To attempt this kind of discussion would far exceed the space available here, but I would like to give one small example of how a scholarly debate might develop, taking up the difficult problem of punctuation. In the General Introduction the editors write: “Because Donne’s syntax is often knotty, punctuation itself is frequently interpretive…. Since printers of the earlier seventeenth century tended to punctuate heavily grammatically, while many scribes of that period punctuated lightly and rhetorically”–a statement that I would wish to have seen properly documented, since it is not by any means universally true–they have chosen to reproduce the punctuation of their copy-texts, manuscript or printed book, at the cost of inconsistencies, rather than risking imposing “editorial interpretation” (p. liii-liv). But the kind of interpretation made by punctuation is often much more fundamentally a function of grammar, [109/110] grouping together phrases or clauses forming part of a coherent sense-unit. For instance, in Donne’s 1613 Epithalamion for the ill-starred marriage of Robert Carr, Earl of Somerset, to Frances Howard, one of the speakers in the preliminary Eclog asks the other

Hast thou a History which does present                           75
A Court, where all Affections doe assent
Vnto the Kings, and that the Kings are just?
And where it is no leuity to trust
Where there is no Ambition but to obay
Where men neede whisper Nothing, and yet may    80
Where the Kings favours are so plac’d, that all
Find that the King therein is liberal
To them in him, because his favours bend
To Vertue unto which they all pretend?

As a reader of Renaissance poetry it seems to me that the pointing here is too light, that one needs a comma after “trust” (line 78), after “to obey” (79), and that the sense absolutely demands a stronger point, such as a semi-colon, after “and yet may” (80). The copy-text here is H6, but consulting the collations one finds that other seventeenth-century scribes disagreed: after “trust” ten scribes added a question-mark, three added a full stop, two added a semi-colon, and one added a comma. After “to obey” (spelt variously), eleven scribes added a comma, while after “and yet may,” one scribe added both a comma and a full stop; six decided on full stop, four on a comma, and three on a semi-colon. This variety of scribal response must render doubtful any statement that scribes in general punctuated lightly: rather, they seem attentive both to sense-divisions and verse movement. However, the fact that I can call up seventeenth century scribes here to challenge the Variorum editors’ judgment is only possible given the remarkable body of scholarship that this edition contains.

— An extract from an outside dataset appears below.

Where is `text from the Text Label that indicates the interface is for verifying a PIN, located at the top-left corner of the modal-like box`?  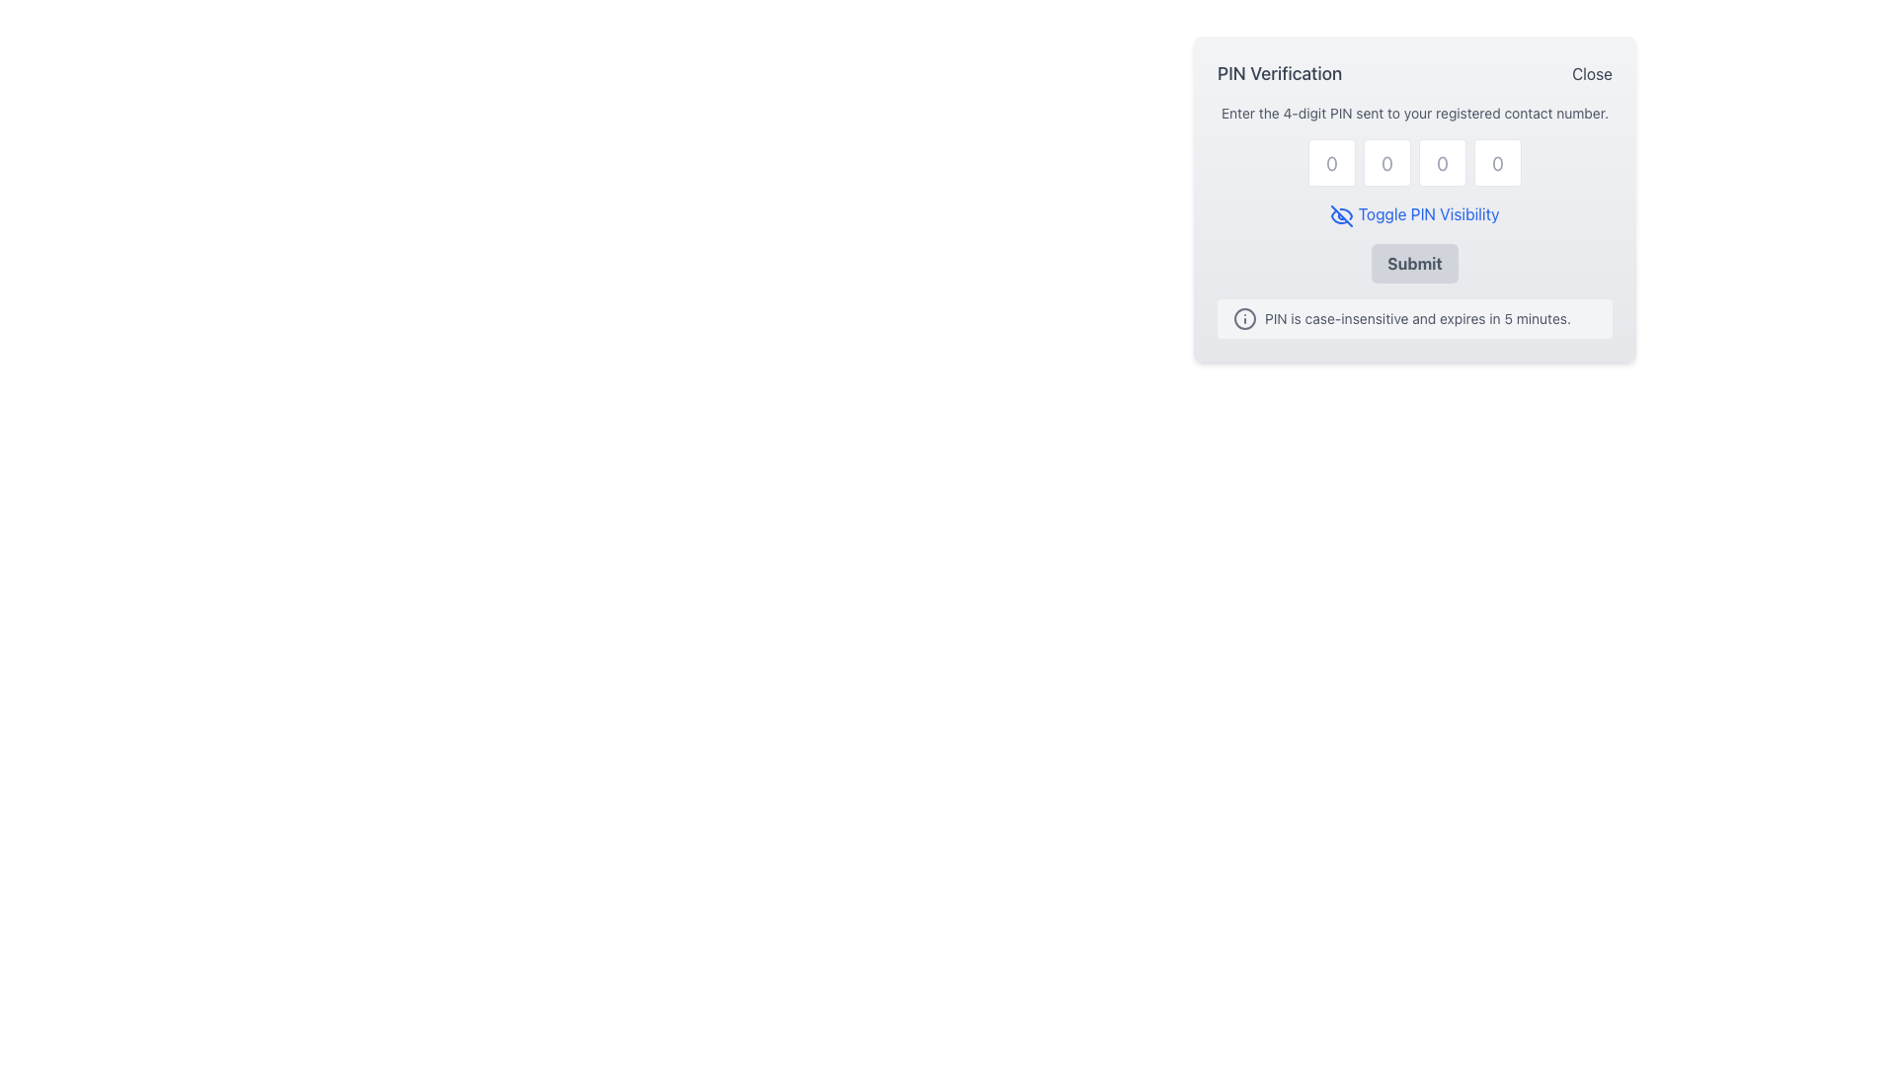 text from the Text Label that indicates the interface is for verifying a PIN, located at the top-left corner of the modal-like box is located at coordinates (1280, 72).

In general there is little to complain about, and much to commend. The printer spells “homogenous” in the text (pp. 111, 146), but “heterogeneous” on the dust jacket; and in the Introductions some word-spacings have dropped out. In the contents pages the publisher has forgotten to include a list of the illustrations given in the text (funeral tombs appear on pp. 174, 179, 180, 192; Donne in his shroud graces p. 205; and a holograph book-dedication is printed on p.206). Given the generous number of these illustrations it is disappointing that the epigram on Richard Hooker, inscribed in the flyleaf of a book now in Harvard University Library, and which is “one of a handful of poetical writings surviving in Donne’s hand” (p. 31), could not have been given in facsimile. But another opportunity may yet occur. [110/111]

In sum, this edition bids fair to revolutionize the editing of Renaissance and early modern poetry. Anyone interested in this field must confront it; every decent library should purchase it. The next volume is eagerly awaited.